Period Piece of the Present

By Bruce RobbinsMarch 16, 2018

Period Piece of the Present
THE YOUNG KARL MARX (dir. Raoul Peck) opens in a forest. The forest is almost painfully beautiful. Peasants are gathering sticks for firewood — only dead wood from the forest floor, nothing that’s still growing. Suddenly they are attacked by police on horseback. Some are killed. We see their bodies, eyes open.

The scene is historically accurate in at least two senses: landowners in the wine-growing area of Trier, where Karl Marx was born, were just then asserting exclusive ownership over common lands where tradition afforded villagers limited but important rights, like the gathering of firewood. And it was this local issue, rather than any historical -isms or abstractions, that first crystallized the young Marx’s sense that he was living in a place and a time of new and terrible injustice. His analysis of what was happening, the subject of one of his early journalistic pieces, is pronounced, sentence by outraged sentence, in opening voice-over.

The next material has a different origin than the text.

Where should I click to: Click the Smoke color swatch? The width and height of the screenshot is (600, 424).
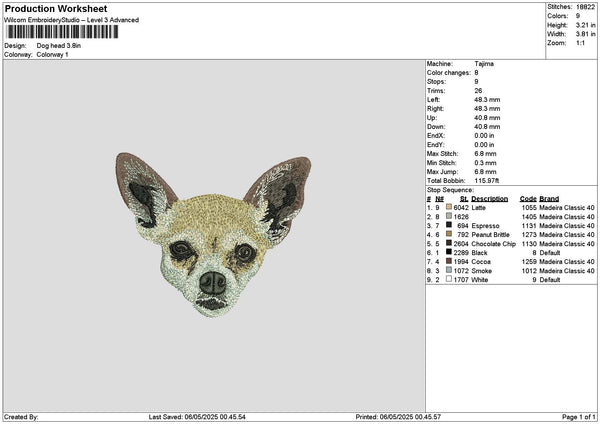(x=449, y=270)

It’s a very different introduction to Marx than, say, that of Gareth Stedman Jones in his new biography. Stedman Jones emphasizes, quite properly, the French Revolution, German republicanism (which included much enthusiasm for French ideas) and the Prussian reaction against it, the troubled status of local Jews (which induced Marx’s father to convert to Christianity), and of course the many swirling currents of radical thought in which Marx swam as a student and then, when hopes of an academic career were blocked, as a journalist and revolutionary. But the scene in the forest, with its beauty and its violence, cuts through all that. It makes sense of everything that follows, a sense that feels permanent, unshakable by any subsequent events.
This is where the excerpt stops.